*DIRECTIONS*:
Set the records down again, exactly, without their images.

Stored data entries
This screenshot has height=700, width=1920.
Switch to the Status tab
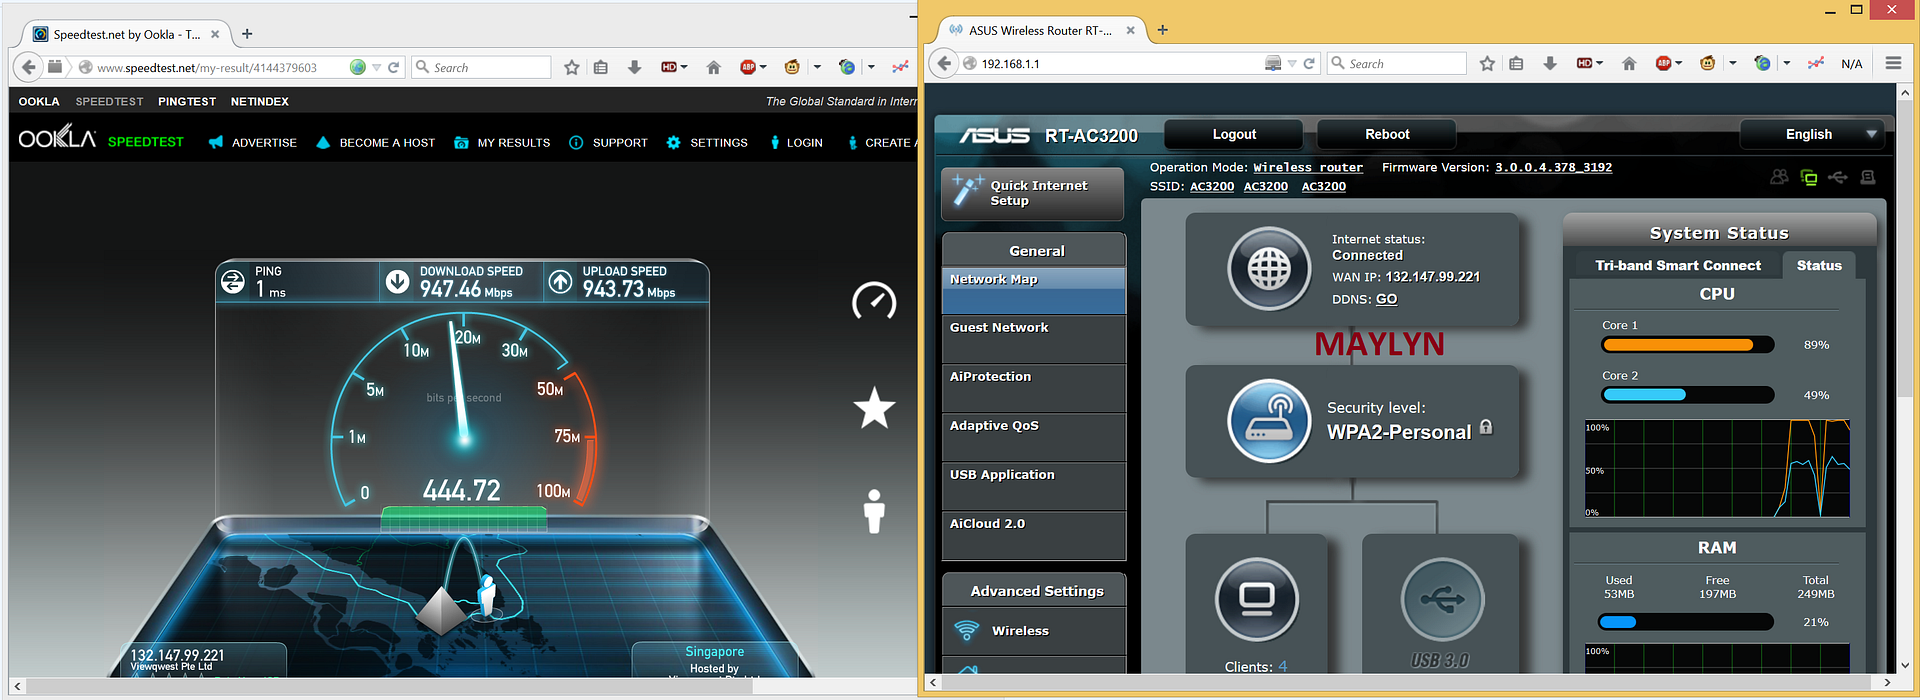pos(1818,265)
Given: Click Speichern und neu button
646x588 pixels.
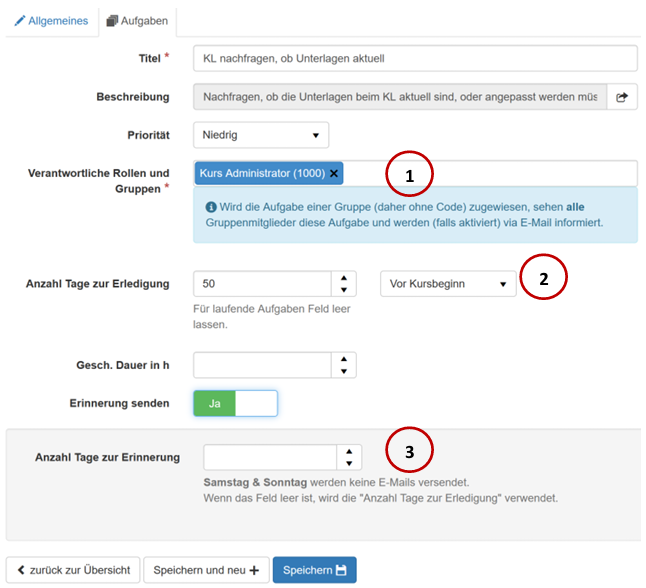Looking at the screenshot, I should (206, 570).
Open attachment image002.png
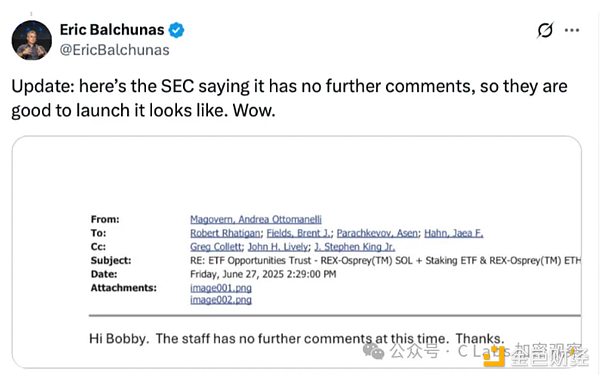Screen dimensions: 600x378 (221, 300)
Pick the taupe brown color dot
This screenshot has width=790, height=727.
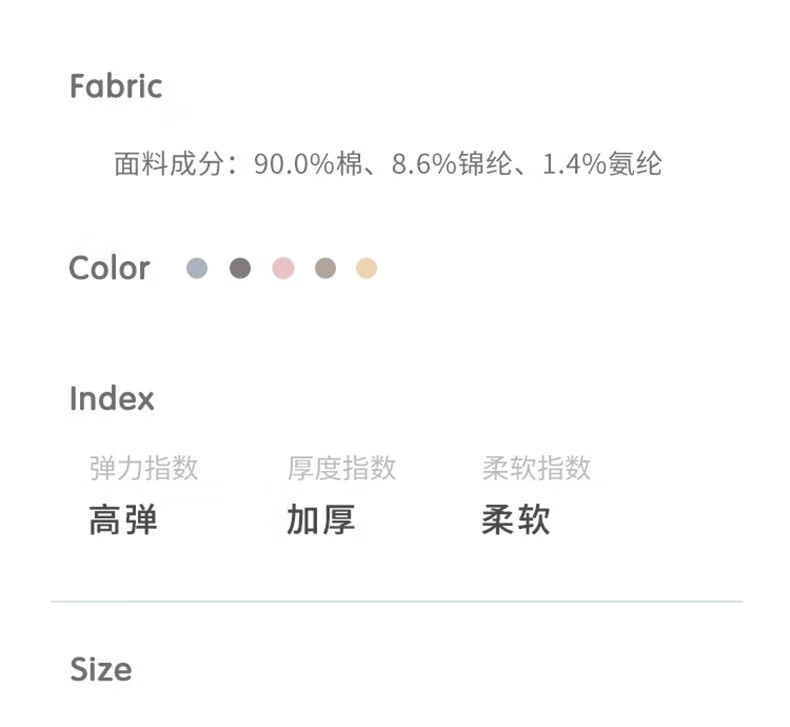click(x=325, y=268)
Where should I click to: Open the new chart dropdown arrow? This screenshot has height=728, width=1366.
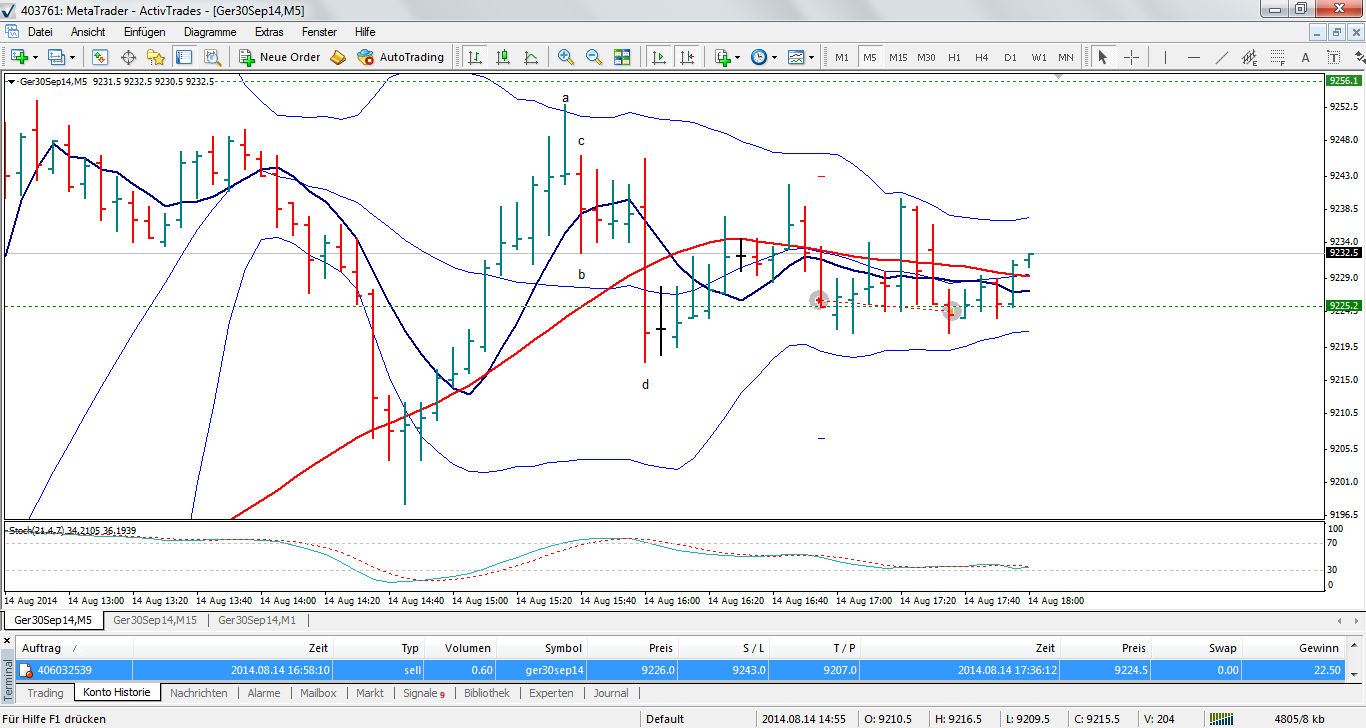(36, 57)
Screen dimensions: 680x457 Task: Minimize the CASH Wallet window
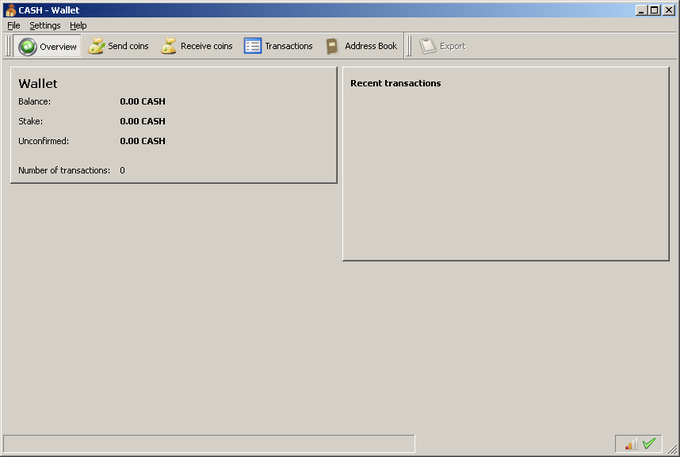click(642, 10)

*OUTPUT OF THE TASK*:
This screenshot has height=700, width=1920.
Switch to the Status tab
pos(1818,265)
Given: Click Speichern und neu button
646x588 pixels.
Looking at the screenshot, I should (206, 570).
Open attachment image002.png
Screen dimensions: 600x378 (221, 300)
Pick the taupe brown color dot
This screenshot has width=790, height=727.
click(x=325, y=268)
Where should I click to: Open the new chart dropdown arrow? This screenshot has height=728, width=1366.
(36, 57)
Screen dimensions: 680x457 Task: Minimize the CASH Wallet window
click(642, 10)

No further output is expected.